Выйдя из автобуса, прибывшего на конечную остановку ближе к вечеру, Мерседес быстро нашла, где можно было переночевать. Окна ее комнаты выходили на боковую улочку, ведущую к площади. Высунувшись наружу по пояс, она увидела, что там творилась какая-то суета. Заинтересовавшись, она вышла и прошлась немного, чтобы рассмотреть происходящее поближе.
На календаре было девятнадцатое марта. У Мерседес совершенно вылетело из головы, чем знаменательна эта дата. На маленькой площади собирался народ. Две девчушки бегали кругами; они гонялись друг за другом, визжа, щелкая кастаньетами и путаясь в оборках подолов своих дешевых юбок для фламенко. Это пыльное место с журчащим тонкой струйкой фонтаном посередине было центром их вселенной, единственным знакомым им пространством. Мерседес позавидовала им: они ведать не ведали о том, что происходит совсем неподалеку. Родители очень старались, чтобы дети не ощущали на себе последствия нехватки товаров и продовольствия, охватившей городские территории. Раздающийся иногда тихий гул да вспышки в ночном небе – эхо далеких бомбардировок, – все это представлялось детям явно замкнутого сообщества чем-то из другого мира. Только пара из них испытала на себе ужас войны: их отцы исчезли в ночи, – но в остальном жизнь в городе все текла по-прежнему.
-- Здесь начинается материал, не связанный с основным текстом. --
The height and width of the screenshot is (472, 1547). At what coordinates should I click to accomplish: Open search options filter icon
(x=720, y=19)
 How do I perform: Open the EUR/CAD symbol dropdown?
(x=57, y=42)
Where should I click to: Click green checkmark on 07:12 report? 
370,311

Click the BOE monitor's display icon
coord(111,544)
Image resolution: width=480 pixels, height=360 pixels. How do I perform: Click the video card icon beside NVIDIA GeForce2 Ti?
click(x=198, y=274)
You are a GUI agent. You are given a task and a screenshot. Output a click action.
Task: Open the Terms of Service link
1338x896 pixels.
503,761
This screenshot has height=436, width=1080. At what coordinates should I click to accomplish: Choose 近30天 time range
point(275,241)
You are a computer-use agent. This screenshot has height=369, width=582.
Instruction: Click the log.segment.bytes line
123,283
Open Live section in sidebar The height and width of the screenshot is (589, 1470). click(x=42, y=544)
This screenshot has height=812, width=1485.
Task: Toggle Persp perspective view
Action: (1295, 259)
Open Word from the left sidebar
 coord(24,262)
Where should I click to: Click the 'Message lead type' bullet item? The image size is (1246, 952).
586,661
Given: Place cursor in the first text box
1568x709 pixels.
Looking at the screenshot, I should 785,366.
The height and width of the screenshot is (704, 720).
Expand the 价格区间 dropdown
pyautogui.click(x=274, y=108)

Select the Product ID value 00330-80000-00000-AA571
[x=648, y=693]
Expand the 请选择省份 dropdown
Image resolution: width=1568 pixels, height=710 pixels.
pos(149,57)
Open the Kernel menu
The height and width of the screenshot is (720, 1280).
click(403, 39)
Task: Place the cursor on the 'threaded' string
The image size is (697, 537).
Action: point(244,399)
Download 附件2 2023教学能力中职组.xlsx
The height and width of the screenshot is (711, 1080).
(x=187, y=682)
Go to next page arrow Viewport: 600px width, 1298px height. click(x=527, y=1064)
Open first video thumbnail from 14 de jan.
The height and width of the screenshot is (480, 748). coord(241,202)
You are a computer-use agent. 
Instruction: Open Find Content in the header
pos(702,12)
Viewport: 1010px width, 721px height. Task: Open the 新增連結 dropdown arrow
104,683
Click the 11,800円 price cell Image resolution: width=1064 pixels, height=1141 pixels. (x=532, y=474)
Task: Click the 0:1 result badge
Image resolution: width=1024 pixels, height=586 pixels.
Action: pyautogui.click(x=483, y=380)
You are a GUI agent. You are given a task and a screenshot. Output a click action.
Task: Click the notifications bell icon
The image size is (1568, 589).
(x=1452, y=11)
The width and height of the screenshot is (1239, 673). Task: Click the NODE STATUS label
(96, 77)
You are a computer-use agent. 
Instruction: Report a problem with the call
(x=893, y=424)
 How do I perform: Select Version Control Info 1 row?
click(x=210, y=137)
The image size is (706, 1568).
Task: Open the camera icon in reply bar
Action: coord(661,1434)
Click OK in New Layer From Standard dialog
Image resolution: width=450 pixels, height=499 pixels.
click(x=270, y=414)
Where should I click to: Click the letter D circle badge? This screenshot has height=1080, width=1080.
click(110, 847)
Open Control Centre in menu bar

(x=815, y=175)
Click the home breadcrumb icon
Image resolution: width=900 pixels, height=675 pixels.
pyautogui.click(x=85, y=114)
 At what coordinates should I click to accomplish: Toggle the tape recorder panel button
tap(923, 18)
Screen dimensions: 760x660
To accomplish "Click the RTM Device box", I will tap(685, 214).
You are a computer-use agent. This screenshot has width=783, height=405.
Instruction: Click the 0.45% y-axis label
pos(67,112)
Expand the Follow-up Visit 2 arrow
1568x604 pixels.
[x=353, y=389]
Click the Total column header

Мерседес заметила сидящих на стене девочек; они болтали, некоторые заплетали друг дружке косы, другие кружились на месте со своими отороченными бахромой шалями. Издали на них поглядывала группка ребят, время от времени получая в качестве поощрения брошенные искоса взгляды. Среди них был парень постарше с гитарой в руках. Он бренчал что-то незатейливое с той небрежностью, какой могут пощеголять только уверенные в себе красавчики. Подняв глаза, он заметил смотревшую на него Мерседес. Девушка улыбнулась. Скорее всего, он был немногим младше самой Мерседес, но она-то чувствовала себя на добрую сотню лет старше. В ней не было больше страха, и она, не раздумывая, направилась к парню.
– А танцевать сегодня будут? – спросила она.
Ответом послужил брошенный на нее надменный взгляд. Судя по находившейся рядом маленькой, сколоченной из досок сцене, в деревне явно все было готово к фиесте. Для Мерседес этот праздник будет первым за многие месяцы, и пусть даже его религиозная подоплека мало что для нее значила, сама по себе обрядность этого дня, музыка и танцы заряжали ее своей яркостью. Она точно не устоит.
– Сегодня же праздник Сан Хосе![70]
– воскликнул он. – Ты что, не знала?